Nel tentativo di dare una spiegazione al coacervo di novità e adempimenti che entreranno in vigore a metà di quest’anno, è interessante individuarne il filo conduttore. Andando indietro e cercando il bandolo della matassa, si potrebbe individuare nel contrasto all’evasione fiscale la causa prima, fine certamente nobile e lodevole. Dovremmo tuttavia domandarci se il rapporto tra mezzi e fini sia congruo, ossia se le misure introdotte sono adeguate per affrontare e risolvere il problema per cui sono state emanate, gli oneri causati dalle misure adottate siano commisurati all’efficacia che ne deriverà.

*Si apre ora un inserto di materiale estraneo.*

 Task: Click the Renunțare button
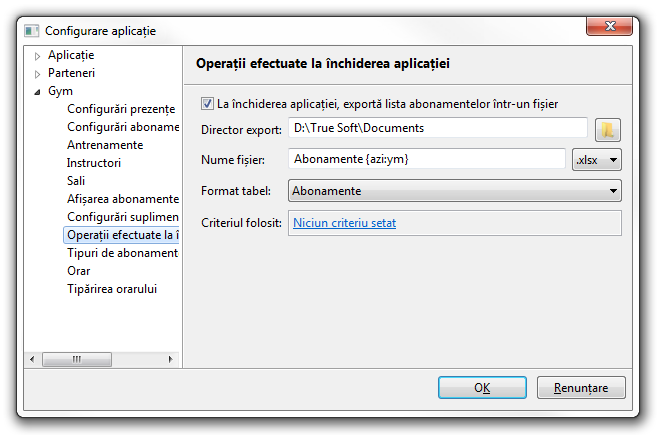coord(580,387)
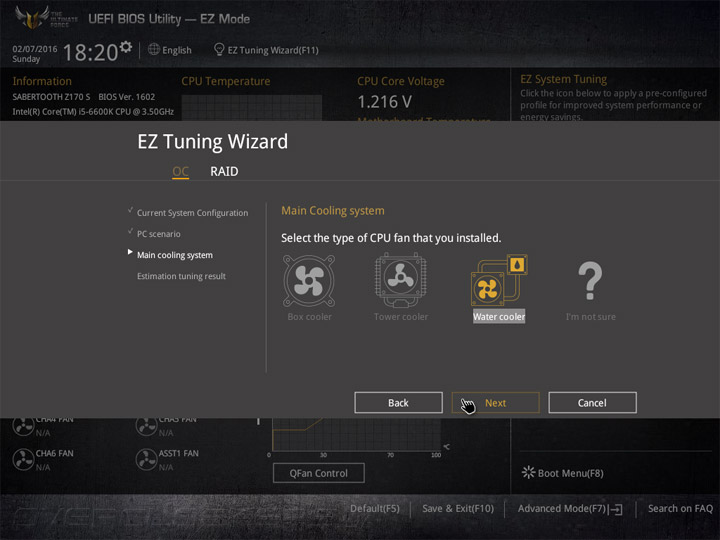Screen dimensions: 720x540
Task: Click the CHA6 FAN icon
Action: click(23, 460)
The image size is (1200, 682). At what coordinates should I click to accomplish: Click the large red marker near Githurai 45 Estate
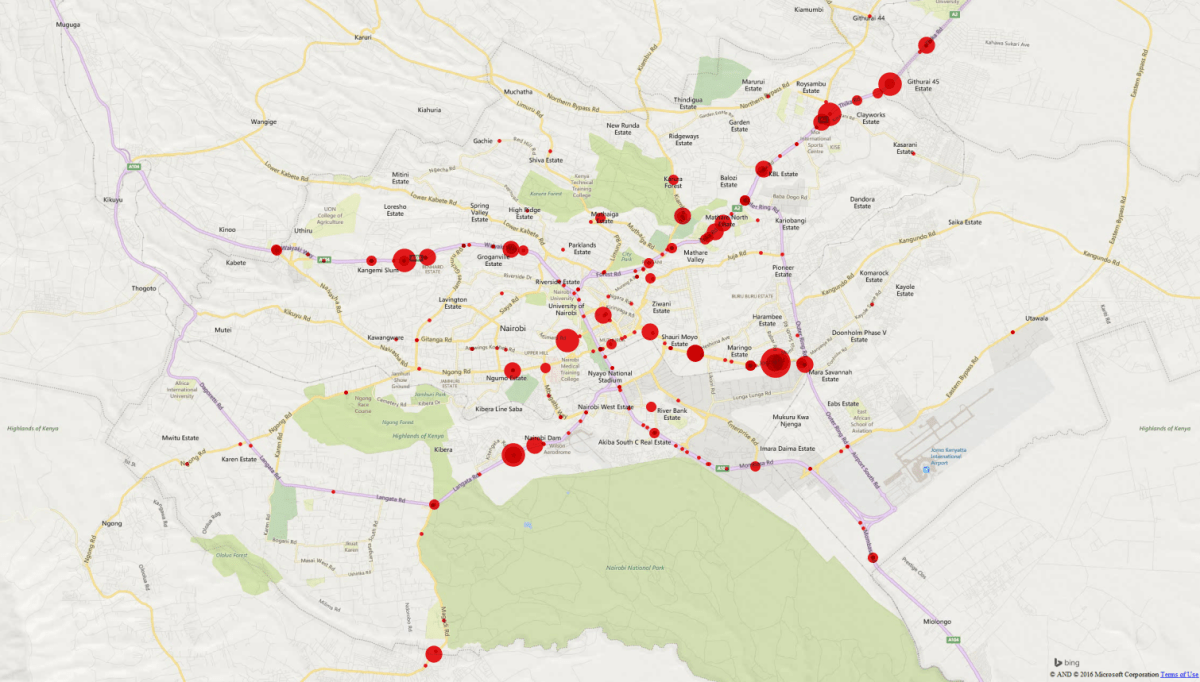pyautogui.click(x=890, y=84)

La risposta non è semplice, ma il legislatore non dovrebbe mai perdere di vista il “fine ultimo” dei suoi provvedimenti, e nel caso in cui le modifiche legislative non fossero suscettibili di produrre miglioramenti apprezzabili e certi, dovrebbero essere considerate espunte; vero è che non è semplice stabilire a priori l’efficacia delle misure, ma in alcuni casi la prognosi non è complicata. Alla luce dei sopra indicati principi, vediamo di analizzare i recenti provvedimenti e tentiamo di trarre un bilancio.
Esterometro, l’impatto delle novità
La nuova modalità di trasmissione dell’esterometro non produce all’Erario maggiori informazioni rispetto al passato, ma cambia semplicemente la frequenza dell’aggiornamento dei dati, che passa da trimestrale a puntuale, con un guadagno in termini di refresh che potrebbe essere stimato in un paio di mesi, considerando la periodicità trimestrale dell’abrogato esterometro e la periodicità mediamente mensile della trasmissione dei dati in formato xml. Però c’è da considerare che mentre l’esterometro non era soggetto ad alcun limite di importo riguardo le operazioni da segnalare, la recente “semplificazione” introdotta dall’articolo 12 del D.L. 73 del 21 giugno 2022, che ha escluso le singole operazioni non superiori a 5.000 €, opererà probabilmente una drastica riduzione del volume delle informazioni.
A occhio e croce tutti siamo concordi nel ritenere che il bilancio sia quindi negativo, perché alla maggiore tempestività nella disponibilità dei dati si accompagna una sostanziale riduzione di essi. A ciò si deve aggiungere che l’obbligo puntuale di trasmissione dei dati in luogo di quello trimestrale comporta certamente un aggravio a carico dei contribuenti.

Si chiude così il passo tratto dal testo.